Sistemas de recomendação podem facilmente transformar você em "alguém como você"

"Pessoas que compraram o seu notebook adquiriram esses acessórios." "Se você gostou desta página, deverá se interessar pelos links a seguir." "Fulano, Sicrano e mais 35 amigos curtiram este conteúdo no Facebook." Sem alarde, sistemas automáticos de recomendação marcam cada vez mais presença em blogs, redes sociais e serviços de comércio eletrônico, na forma de simpáticos e prestativos ajudantes.

Sua indicação costuma acontecer no momento preciso, assim que o conteúdo foi assimilado, o contato foi feito ou a transação comercial foi concluída, dando acesso a novas opções interessantes, complementares, que não teriam sido encontradas sem a sua ajuda. A descoberta assistida é tão comum que nem chega a ser uma descoberta.

Tal conveniência traz um risco embutido. Para garantir a "eficiência" das recomendações, Facebook, Google, Amazon e tantos outros filtram descaradamente os resultados de suas pesquisas e indicações com base em hábitos e preferências de usuários, valorizando os links com boas probabilidades de serem clicados, garantindo, com isso, a audiência (e a exposição a anúncios).

Por mais que essa lógica simplória faça sentido para algoritmos, ela pode se transformar em um severo limitador da inteligência e criatividade humanas. Não é preciso grande conhecimento da dinâmica social para constatar que opiniões contrárias tendem a ser menos procuradas e acabam censuradas.

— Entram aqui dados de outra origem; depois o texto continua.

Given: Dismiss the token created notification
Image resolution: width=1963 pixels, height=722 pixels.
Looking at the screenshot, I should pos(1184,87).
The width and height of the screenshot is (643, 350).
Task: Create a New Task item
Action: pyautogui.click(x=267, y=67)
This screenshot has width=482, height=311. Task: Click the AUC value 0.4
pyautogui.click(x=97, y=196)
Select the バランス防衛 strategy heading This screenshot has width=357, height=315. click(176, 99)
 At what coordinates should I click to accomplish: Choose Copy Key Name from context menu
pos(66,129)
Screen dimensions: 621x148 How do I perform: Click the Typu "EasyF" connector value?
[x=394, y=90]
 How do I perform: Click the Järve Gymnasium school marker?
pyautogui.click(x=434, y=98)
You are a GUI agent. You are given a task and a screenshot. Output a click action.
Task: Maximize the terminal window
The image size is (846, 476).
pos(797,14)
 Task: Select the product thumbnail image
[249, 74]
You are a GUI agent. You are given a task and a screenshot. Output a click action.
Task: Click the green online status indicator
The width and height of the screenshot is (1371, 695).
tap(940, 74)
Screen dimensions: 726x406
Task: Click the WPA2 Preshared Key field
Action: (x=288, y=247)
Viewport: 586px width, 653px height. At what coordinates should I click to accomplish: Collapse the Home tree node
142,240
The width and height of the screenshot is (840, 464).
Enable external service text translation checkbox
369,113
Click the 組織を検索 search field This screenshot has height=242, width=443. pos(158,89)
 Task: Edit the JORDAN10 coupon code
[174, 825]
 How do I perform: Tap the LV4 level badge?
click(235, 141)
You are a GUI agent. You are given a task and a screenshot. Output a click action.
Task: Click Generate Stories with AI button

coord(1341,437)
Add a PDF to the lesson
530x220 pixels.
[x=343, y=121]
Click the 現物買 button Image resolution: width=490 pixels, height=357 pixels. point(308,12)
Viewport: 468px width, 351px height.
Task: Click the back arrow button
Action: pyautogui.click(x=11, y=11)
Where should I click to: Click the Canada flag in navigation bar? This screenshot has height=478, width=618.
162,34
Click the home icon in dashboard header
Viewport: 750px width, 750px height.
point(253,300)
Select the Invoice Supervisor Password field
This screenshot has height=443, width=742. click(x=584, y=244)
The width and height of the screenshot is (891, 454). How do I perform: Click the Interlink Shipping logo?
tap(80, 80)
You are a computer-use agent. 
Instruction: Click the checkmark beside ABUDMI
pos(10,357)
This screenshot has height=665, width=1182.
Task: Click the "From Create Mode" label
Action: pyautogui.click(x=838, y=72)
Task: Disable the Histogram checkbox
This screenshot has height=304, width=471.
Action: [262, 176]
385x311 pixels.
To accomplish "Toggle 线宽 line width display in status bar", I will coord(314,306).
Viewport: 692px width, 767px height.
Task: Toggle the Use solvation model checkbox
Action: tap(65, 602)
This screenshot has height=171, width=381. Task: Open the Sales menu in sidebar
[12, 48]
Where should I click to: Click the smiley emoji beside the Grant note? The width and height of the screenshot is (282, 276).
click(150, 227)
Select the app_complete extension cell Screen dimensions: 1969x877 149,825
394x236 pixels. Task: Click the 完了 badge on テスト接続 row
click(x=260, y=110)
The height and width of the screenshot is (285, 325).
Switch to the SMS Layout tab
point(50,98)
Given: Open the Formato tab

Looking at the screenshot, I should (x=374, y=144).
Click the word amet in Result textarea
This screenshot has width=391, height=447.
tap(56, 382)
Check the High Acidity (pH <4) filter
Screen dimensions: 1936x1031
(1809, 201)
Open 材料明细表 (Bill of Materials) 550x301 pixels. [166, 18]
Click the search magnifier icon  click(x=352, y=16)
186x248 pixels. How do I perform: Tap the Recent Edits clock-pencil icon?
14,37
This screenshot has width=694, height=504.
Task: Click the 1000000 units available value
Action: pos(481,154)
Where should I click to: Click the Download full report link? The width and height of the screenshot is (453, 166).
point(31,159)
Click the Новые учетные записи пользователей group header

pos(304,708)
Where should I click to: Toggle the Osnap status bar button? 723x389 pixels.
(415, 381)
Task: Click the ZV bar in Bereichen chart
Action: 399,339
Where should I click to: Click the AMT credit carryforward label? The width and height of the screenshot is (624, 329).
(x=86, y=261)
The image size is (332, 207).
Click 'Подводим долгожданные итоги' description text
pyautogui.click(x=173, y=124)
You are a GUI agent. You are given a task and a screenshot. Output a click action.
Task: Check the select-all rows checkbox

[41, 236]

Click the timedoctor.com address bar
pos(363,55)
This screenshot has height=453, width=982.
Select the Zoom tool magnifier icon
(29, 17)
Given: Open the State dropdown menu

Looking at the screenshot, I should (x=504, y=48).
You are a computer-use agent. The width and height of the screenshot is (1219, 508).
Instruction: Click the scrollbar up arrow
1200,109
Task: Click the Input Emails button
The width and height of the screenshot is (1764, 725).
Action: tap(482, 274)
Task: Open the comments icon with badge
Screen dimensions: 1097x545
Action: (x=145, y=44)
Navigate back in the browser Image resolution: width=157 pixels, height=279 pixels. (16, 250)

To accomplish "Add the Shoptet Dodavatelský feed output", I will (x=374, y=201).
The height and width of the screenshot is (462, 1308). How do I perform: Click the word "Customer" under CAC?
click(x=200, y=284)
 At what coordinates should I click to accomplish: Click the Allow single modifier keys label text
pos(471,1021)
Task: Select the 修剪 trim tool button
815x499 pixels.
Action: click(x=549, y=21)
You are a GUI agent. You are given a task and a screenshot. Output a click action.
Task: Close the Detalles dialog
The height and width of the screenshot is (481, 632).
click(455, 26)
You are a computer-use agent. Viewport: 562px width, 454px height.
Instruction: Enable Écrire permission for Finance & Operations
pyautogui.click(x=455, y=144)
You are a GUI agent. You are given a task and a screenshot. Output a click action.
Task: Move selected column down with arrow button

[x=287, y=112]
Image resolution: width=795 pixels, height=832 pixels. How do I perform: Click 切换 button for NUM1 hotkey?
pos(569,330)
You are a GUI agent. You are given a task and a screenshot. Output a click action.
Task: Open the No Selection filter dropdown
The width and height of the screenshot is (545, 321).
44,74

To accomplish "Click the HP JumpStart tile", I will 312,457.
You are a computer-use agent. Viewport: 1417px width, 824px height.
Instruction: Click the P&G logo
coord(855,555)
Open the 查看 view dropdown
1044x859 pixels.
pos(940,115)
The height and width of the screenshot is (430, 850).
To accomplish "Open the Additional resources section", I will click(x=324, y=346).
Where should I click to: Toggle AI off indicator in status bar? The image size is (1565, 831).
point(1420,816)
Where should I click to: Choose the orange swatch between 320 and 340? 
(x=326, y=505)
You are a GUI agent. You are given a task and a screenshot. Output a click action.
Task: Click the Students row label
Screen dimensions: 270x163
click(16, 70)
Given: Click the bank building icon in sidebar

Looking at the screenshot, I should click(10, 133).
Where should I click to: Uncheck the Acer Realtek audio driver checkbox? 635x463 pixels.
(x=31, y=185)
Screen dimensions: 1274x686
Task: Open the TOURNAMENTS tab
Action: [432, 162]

O resultado é um ambiente harmonioso e uniforme, digno do shopping center em que a rede vem se transformando. O usuário, inconsciente da seleção, acredita que o conteúdo encontrado representa uma busca real na internet, e, com o tempo, passa a ter uma visão de mundo restrita e infantilizada, similar à de ambientes de fanatismo e de países com a mídia controlada, locais em que não há, nas pessoas ou nas expressões, nada que desagrade. Muito pelo contrário.

Ao eliminar o encontro fortuito com o desconhecido e com opiniões contrárias, a curadoria automática (e pragmática) minimiza conflitos e reduz o usuário à condição de consumidor passivo de conteúdo. Como todo consumidor, esse também pode ser segmentado pelo marketing em grupos de interesse e devidamente empacotado para comercialização publicitária. A única diferença dele para o telespectador é a ilusão da escolha de conteúdo.

É uma pena. A internet, que em seu início prometia ser um refúgio da liberdade de expressão, hoje corre o risco de se tornar um coletivo de mídias de massa, condicionando seus espectadores a uma assimilação bovina de mensagens.

Antes do Orkut e do Facebook, os perfis e home pages individuais, por mais bizarros que fossem, eram particulares. Myspace e Geocities, extravagantes como a moda dos anos 1960, diziam bastante a respeito da personalidade de seus criadores. Hoje, essa expressão foi catalogada e domesticada. Um perfil não é muito diferente de um crachá.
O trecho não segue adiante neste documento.